Abstract:Existing diffusion-based super-resolution approaches often exhibit semantic ambiguities due to inaccuracies and incompleteness in their text conditioning, coupled with the inherent tendency for cross-attention to divert towards irrelevant pixels. These limitations can lead to semantic misalignment and hallucinated details in the generated high-resolution outputs. To address these, we propose a novel, plug-and-play spatially re-focused super-resolution (SRSR) framework that consists of two core components: first, we introduce Spatially Re-focused Cross-Attention (SRCA), which refines text conditioning at inference time by applying visually-grounded segmentation masks to guide cross-attention. Second, we introduce a Spatially Targeted Classifier-Free Guidance (STCFG) mechanism that selectively bypasses text influences on ungrounded pixels to prevent hallucinations.
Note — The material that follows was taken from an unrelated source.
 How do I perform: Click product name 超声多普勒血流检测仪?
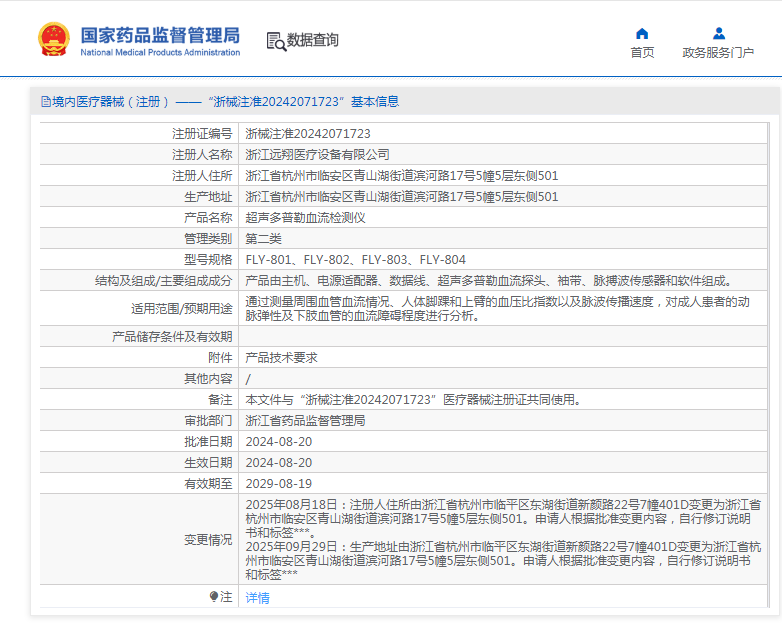pos(305,217)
Extensive experiments on both synthetic and real-world datasets demonstrate that SRSR consistently outperforms seven state-of-the-art baselines in standard fidelity metrics (PSNR and SSIM) across all datasets, and in perceptual quality measures (LPIPS and DISTS) on two real-world benchmarks, underscoring its effectiveness in achieving both high semantic fidelity and perceptual quality in super-resolution.